— ISTRUZIONI —
a) Elenca tutti i paesi nominati nell'intervista sul meccanotessile italiano.
b) Ricopia dall'intervista sul meccanotessile tutto il testo da "Il fatto che" giù fino a "ovvero i cinesi.".
c) Continua l'intervista sul meccanotessile italiano a partire dall'ultima frase riportata.

Cosa può dare un salone come Techtextil in più rispetto a Itma?
Il fatto che Acimit e Ice abbiamo organizzato uno spazio così importante dimostra che la ricerca delle aziende è sempre viva e che dobbiamo sempre dare soluzioni nuove e alternative al mercato, anche per affrontare i grandi costruttori mondiali, ovvero i cinesi.
Sta cambiando la geografia della concorrenza per il meccanotessile italiano?
I competitor, così come i mercati di riferimento, sono sempre gli stessi. C’è la Cina, su tutti, e poi Turchia e India, mentre sono in calo Pakistan e Bangladesh. Il nostro export per il 40% riguarda l’Asia, il 18% le Americhe, il resto è in Europa. La Turchia sta migliorando la produzione tessile, ma a livello di meccanotessile è ancora indietro rispetto a noi.
Il suo “post Zucchi” sarà all’insegna della continuità?

— DATI FORNITI —

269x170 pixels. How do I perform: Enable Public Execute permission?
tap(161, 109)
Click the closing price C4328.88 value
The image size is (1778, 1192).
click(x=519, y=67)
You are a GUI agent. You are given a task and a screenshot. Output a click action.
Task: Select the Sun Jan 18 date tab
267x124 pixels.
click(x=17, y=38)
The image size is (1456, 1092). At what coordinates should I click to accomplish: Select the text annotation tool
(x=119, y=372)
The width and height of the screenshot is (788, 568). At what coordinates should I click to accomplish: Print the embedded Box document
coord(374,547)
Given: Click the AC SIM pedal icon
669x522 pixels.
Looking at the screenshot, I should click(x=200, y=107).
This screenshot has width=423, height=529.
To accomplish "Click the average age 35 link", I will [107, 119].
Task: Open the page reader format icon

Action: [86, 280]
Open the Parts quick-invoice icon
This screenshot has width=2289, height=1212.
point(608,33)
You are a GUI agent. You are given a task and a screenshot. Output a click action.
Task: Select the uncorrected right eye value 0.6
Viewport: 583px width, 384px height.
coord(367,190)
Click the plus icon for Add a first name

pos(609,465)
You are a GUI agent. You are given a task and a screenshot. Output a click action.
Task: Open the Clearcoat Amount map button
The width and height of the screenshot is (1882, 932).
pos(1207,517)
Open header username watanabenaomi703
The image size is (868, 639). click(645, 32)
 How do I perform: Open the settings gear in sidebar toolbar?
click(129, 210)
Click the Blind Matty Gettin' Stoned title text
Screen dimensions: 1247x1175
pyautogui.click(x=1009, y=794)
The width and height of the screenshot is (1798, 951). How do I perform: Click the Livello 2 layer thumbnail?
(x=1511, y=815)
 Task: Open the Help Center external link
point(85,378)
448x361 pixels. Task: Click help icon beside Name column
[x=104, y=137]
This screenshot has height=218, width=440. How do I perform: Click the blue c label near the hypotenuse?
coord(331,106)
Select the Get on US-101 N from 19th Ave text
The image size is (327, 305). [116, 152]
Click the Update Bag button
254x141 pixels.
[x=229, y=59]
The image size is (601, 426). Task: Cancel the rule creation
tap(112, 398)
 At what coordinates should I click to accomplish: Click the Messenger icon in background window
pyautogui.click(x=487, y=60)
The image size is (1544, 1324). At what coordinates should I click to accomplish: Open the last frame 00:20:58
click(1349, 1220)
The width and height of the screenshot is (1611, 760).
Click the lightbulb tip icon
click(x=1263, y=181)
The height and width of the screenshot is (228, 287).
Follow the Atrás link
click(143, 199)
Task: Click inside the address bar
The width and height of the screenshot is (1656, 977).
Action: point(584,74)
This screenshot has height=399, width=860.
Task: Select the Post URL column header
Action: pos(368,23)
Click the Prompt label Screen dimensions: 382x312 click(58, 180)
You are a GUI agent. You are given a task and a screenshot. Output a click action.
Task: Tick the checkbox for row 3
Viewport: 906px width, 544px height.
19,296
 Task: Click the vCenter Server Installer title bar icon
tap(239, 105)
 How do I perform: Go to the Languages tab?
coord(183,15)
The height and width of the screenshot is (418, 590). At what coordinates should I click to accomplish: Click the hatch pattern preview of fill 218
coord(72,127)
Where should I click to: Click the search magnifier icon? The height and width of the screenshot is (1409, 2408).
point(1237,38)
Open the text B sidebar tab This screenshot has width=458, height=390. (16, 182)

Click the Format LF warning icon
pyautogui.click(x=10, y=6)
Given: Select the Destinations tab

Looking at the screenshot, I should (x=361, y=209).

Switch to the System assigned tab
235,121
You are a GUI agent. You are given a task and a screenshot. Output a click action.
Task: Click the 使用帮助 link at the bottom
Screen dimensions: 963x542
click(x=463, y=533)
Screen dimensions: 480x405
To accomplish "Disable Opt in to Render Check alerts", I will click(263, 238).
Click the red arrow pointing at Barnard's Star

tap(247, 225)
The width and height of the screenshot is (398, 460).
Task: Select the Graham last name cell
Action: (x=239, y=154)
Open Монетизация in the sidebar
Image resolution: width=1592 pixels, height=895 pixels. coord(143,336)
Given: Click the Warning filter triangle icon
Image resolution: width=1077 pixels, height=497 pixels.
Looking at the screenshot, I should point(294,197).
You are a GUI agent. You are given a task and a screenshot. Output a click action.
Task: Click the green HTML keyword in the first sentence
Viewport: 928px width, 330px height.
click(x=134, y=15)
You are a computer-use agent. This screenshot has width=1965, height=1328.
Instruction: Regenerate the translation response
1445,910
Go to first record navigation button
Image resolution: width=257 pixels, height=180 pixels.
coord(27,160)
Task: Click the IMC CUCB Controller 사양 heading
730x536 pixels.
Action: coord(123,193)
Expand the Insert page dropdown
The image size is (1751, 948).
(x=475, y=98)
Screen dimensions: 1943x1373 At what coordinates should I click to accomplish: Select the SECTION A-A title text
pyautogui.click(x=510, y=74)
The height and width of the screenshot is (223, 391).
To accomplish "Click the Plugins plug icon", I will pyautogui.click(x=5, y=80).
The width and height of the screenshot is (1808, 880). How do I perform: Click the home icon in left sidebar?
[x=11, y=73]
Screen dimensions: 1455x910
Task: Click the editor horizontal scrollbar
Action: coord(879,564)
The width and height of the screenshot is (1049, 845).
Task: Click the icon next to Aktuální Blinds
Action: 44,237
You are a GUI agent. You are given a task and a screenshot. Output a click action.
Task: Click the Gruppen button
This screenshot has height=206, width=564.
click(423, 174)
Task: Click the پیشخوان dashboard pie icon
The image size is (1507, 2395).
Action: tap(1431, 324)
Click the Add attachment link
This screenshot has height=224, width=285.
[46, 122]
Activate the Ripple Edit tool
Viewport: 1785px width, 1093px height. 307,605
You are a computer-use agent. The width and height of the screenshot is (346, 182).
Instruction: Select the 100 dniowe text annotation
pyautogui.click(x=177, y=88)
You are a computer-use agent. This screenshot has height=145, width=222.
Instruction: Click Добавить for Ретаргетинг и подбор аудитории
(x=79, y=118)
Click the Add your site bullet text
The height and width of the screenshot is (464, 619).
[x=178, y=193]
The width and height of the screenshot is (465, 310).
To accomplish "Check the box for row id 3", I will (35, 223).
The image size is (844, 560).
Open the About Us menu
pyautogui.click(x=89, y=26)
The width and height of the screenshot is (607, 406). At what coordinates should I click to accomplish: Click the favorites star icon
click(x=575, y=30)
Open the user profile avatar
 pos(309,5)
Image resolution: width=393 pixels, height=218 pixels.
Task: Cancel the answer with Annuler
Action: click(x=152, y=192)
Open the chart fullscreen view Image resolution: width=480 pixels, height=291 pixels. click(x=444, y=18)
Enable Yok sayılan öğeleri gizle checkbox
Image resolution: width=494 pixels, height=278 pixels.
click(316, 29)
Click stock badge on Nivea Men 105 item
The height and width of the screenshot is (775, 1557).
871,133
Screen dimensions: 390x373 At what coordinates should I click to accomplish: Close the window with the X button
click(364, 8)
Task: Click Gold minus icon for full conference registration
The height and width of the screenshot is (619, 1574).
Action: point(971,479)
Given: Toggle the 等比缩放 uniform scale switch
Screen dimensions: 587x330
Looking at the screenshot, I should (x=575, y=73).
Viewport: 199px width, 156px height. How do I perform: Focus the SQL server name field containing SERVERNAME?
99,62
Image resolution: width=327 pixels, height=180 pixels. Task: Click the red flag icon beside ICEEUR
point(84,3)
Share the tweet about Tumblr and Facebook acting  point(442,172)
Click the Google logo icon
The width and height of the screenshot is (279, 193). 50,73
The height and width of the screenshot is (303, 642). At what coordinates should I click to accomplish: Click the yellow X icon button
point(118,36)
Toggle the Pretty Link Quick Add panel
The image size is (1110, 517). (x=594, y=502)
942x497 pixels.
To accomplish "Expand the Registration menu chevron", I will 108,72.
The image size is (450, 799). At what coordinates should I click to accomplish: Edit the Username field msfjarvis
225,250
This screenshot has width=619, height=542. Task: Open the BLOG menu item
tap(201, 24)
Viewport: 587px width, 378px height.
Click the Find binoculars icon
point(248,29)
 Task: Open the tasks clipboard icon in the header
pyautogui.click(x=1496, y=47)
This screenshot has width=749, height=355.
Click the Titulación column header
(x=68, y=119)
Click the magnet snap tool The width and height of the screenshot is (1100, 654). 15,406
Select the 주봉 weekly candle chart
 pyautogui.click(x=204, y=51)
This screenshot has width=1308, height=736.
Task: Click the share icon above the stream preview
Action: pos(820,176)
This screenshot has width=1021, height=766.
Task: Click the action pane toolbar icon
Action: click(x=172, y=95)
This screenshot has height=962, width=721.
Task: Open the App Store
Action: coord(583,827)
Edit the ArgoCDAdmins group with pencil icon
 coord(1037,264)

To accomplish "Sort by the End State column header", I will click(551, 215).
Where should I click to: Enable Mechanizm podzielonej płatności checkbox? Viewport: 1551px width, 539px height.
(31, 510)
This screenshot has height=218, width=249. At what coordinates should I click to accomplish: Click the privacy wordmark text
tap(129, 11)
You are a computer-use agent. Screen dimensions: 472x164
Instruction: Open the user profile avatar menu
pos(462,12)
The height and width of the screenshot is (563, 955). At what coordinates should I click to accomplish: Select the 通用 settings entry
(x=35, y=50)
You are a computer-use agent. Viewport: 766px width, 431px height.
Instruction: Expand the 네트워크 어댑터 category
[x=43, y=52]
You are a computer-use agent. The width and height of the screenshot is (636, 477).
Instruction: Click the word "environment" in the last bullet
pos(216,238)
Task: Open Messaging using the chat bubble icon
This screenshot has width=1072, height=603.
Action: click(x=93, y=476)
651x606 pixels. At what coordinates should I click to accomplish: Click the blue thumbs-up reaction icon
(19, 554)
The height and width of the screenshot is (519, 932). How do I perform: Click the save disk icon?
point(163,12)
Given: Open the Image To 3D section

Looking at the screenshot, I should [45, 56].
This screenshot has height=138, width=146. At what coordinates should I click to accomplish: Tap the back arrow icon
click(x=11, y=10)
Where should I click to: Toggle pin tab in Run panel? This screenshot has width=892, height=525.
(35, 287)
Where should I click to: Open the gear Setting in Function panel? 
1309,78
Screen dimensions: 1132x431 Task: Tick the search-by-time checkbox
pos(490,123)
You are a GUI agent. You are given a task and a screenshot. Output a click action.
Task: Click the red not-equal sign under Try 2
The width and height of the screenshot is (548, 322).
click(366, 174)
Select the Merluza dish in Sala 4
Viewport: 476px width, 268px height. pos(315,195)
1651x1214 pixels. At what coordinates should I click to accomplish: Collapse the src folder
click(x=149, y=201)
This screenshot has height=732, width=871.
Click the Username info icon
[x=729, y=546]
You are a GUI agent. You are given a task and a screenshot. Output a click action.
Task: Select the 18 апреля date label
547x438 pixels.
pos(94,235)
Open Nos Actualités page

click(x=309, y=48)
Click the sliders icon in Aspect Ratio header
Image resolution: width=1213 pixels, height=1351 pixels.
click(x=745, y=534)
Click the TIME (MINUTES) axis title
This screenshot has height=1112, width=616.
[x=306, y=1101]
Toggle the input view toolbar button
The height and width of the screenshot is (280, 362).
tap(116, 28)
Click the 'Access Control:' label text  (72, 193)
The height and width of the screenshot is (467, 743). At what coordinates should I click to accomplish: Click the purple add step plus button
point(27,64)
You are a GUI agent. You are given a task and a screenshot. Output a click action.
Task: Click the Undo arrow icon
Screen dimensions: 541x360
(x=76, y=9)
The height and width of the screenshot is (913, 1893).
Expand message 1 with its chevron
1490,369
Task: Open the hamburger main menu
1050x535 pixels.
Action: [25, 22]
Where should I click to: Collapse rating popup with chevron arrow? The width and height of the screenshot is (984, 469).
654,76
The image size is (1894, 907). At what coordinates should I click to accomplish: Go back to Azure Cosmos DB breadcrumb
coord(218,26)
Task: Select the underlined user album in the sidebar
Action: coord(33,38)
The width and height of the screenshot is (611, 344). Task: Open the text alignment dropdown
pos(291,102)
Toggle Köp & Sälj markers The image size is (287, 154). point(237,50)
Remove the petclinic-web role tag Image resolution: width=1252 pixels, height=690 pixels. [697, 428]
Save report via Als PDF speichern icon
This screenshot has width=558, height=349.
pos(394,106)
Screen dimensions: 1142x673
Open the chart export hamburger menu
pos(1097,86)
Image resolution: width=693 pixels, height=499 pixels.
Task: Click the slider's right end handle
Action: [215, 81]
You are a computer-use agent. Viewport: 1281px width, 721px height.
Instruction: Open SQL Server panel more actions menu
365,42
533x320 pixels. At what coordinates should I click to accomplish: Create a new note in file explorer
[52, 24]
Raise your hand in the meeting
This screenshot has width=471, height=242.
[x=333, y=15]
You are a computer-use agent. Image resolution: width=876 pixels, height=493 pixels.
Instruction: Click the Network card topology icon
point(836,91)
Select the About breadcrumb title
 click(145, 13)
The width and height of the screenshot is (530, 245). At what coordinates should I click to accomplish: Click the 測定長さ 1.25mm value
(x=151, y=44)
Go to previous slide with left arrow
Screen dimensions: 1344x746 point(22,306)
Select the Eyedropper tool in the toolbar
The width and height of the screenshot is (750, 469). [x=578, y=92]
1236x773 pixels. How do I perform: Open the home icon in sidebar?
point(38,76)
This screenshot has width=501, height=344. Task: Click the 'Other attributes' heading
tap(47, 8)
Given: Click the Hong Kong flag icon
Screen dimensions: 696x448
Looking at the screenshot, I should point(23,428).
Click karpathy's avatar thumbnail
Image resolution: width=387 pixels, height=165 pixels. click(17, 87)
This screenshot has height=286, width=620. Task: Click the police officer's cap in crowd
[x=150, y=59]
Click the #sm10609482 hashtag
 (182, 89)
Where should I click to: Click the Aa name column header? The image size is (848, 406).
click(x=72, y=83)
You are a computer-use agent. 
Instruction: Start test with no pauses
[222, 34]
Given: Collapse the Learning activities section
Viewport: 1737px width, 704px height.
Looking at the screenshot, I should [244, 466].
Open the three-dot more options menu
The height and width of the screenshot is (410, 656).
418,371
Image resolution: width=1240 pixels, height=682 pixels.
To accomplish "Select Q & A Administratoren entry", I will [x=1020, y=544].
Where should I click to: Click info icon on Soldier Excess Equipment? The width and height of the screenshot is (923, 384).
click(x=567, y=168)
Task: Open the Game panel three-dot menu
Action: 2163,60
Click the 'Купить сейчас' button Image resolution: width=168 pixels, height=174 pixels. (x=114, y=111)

— RISPOSTE —
a) Cina, Turchia, India, Pakistan, Bangladesh

b)
Il fatto che Acimit e Ice abbiamo organizzato uno spazio così importante dimostra che la ricerca delle aziende è sempre viva e che dobbiamo sempre dare soluzioni nuove e alternative al mercato, anche per affrontare i grandi costruttori mondiali, ovvero i cinesi.

c)
La continuità è importante perché vuol dire confermare quanto di buono fatto in precedenza, non solo da Zucchi. Io spero di avere occasioni per migliorare la situazione attuale e di sfruttarle al meglio, insieme al team di Acimit. Spesso le innovazioni arrivano dalle richieste del mercato, così come le nuove frontiere. Fino a qualche anno fa il mercato uzbeko, per fare un esempio, era inesistente, poi è sbocciato. A giugno andremo ad esplorare il mercato del Turkmenistan, per scoprire cosa ci potrà dare.
Acimit e l’intelligenza artificiale. Siete pronti?
Questa è un’opportunità e un rischio al tempo stesso. Opportunità perché in certe condizioni aiuta a migliorarsi, ma come in tutte le cose non bisogna andare all’eccesso, come accadde per Internet agli inizi. Bisogna capire qual è il limite e fin dove si può arrivare.